Hunter v. McLelland

143 Ga. App. 746 (1977) 240 S.E.2d 153

HUNTER
v.
McLELLAND et al.

54139.

Court of Appeals of Georgia.

Argued June 27, 1977. Decided October 18, 1977. Rehearing Denied November 7, 1977.

Gershon, Ruden, Pindar & Olim, Max Olim, for appellant.

John F. Manning, Steven P. Gilliam, for appellees.

SMITH, Judge.

Hunter appeals from the denial of his motion for involuntary dismissal and from the entry of judgment for appellees. We reverse.

Appellees sued as payees on a $5,000 note which Hunter and Legum had signed as co-makers. On the same day the parties executed the note and expressly as consideration therefor, appellees, the sellers under the contract, extended the closing date of a real estate sales contract on which Legum was the buyer. Appellees and Legum had postponed closing this contract on several previous occasions, and, because of this difficulty and because of the fact that Legum "was having a hard time financially," appellees required Hunter's signature on the amendment extending the time for closing and on the $5,000 note. The property to be sold was subject to a mortgage held by the Federal Land Bank, and the sales contract provided that, when Legum purchased the property, he was to assume that loan. The sales contract further stipulated: "If the loan documents covering the loan to The Federal Land Bank ... requires prior approval from The Federal Land Bank to a sale of said property, Seller shall furnish Purchaser, prior to closing, written approval from The Federal Land Bank to this loan." The bank's loan documents did require the bank's approval to a sale. Appellees admitted that they never furnished Legum with the bank's written approval to the sale, *747 which, ultimately, was not closed.

The court's findings of fact, supported by the evidence, were that Hunter had signed the note, admitted its genuineness and failed to pay. On the basis of these findings alone, the court entered judgment against Hunter. After a consideration of the court's findings of fact and the undisputed evidence in the record, we conclude that the court should have rendered the opposite judgment.

1. UCC § 3-119 (1) provides that "the terms of an instrument may be modified or affected by any other written agreement executed as part of the same transaction." Code Ann. § 109A-3-119 (1). The amendment to the sales contract and the $5,000 note were executed as part of the same transaction. The amendment expressly said that the time for closing was being extended in consideration of the $5,000 note. Appellees and Legum, the parties to the sales contract, thereby expressed their intention to close the sale at a later date under the same conditions and stipulations set out in the sales contract, one of which was that the appellees furnish Legum with the Federal Land Bank's written approval.

"[T]he promise of the seller to deliver possession and comply with the other terms of the contract are interdependent with the promise of the buyer to pay for the property. Neither the buyer nor the seller is obligated to perform unless the other is ready and able to perform his or her obligations under the contract." (Emphasis supplied.) Lloyd v.

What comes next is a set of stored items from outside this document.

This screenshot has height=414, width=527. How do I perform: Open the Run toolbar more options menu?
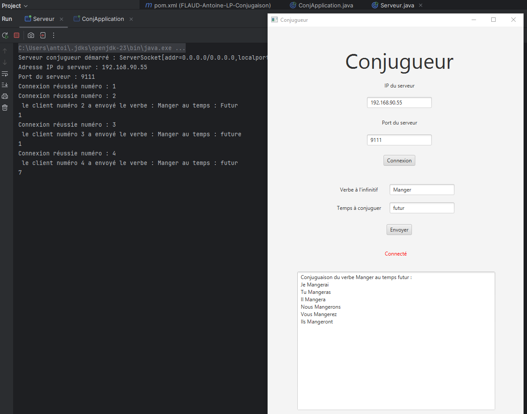click(54, 35)
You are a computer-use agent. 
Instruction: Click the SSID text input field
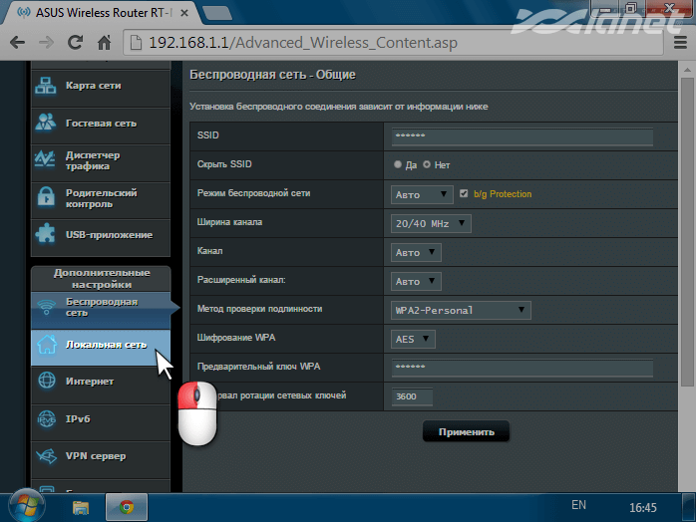tap(522, 137)
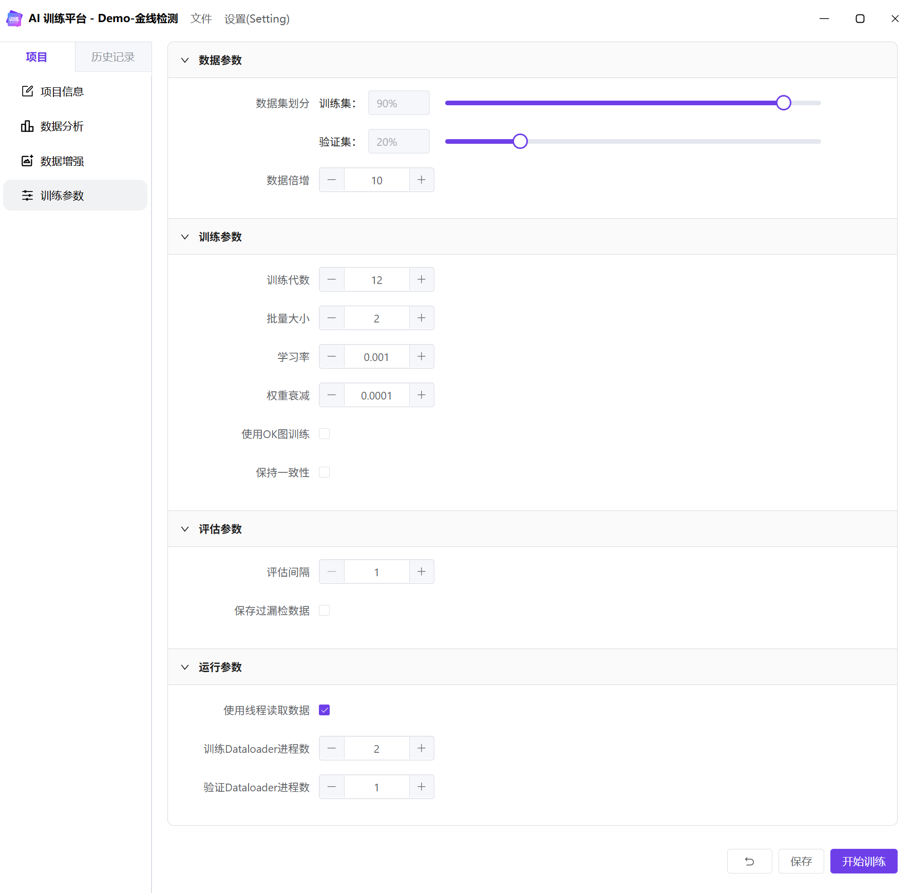Viewport: 911px width, 893px height.
Task: Enable the 使用OK图训练 checkbox
Action: [x=324, y=434]
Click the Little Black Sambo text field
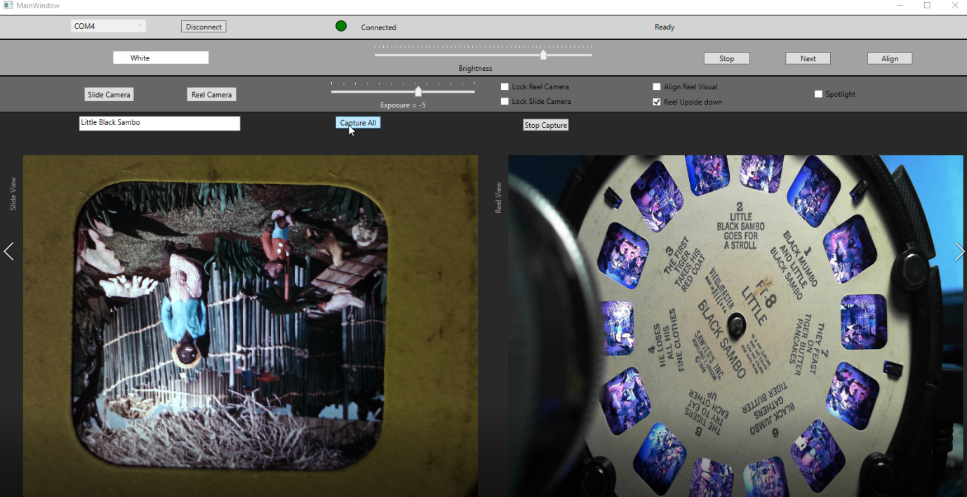This screenshot has height=497, width=967. pyautogui.click(x=159, y=123)
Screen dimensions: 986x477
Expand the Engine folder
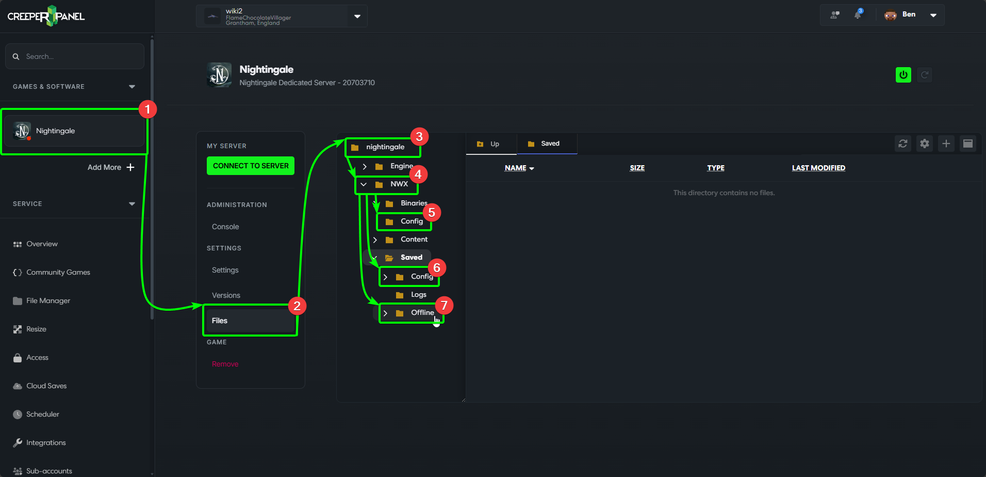coord(365,166)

Norman, 77 Ga. App. 598, 602 (49 SE2d 131). It is undisputed that the appellees had not complied with a condition precedent to Legum's obligation to close. Thus, had appellees sued Legum on the sales contract, their failure to furnish him with the bank's written approval would be a complete defense for him. Likewise, their failure to perform the condition precedent constitutes a failure of consideration for the note and furnishes Hunter with a complete defense. In Bank of Commerce v. Knowles, 32 Ga. App. 800 (1) (124 S.E. 910), the court noted: "The inability of the vendor of land to make title according to his contract will give the vendee a cause of action for a breach of the contract, and justify him... in asserting a want or failure of consideration, as to any *748 notes executed therefor in the hands of a holder with notice." The fact that Hunter was not the vendee does not vitiate the defense of failure of consideration because Hunter, like Legum, executed the note as consideration for appellees' extension of the time for closing and their continued compliance with the terms of the sales contract. UCC § 3-601 (2) codifies the principle that a failure of consideration on the underlying contract discharges liability on the note. Code Ann. § 109A-3-601 (2); Tallahassee Bank &c. Co. v. Raines, 125 Ga. App. 263 (2) (187 SE2d 320). The appellees' failure to perform under the sales contract as amended, in consideration for which Hunter had signed the note as co-maker, discharges him from liability as a matter of law. Therefore, the trial court erred in entering judgment against him.

2. Our holding in Division 1 renders unnecessary a consideration of Hunter's contention that the trial court erred in denying his motion for involuntary dismissal.

Judgment reversed. Bell, C. J., and McMurray, J., concur.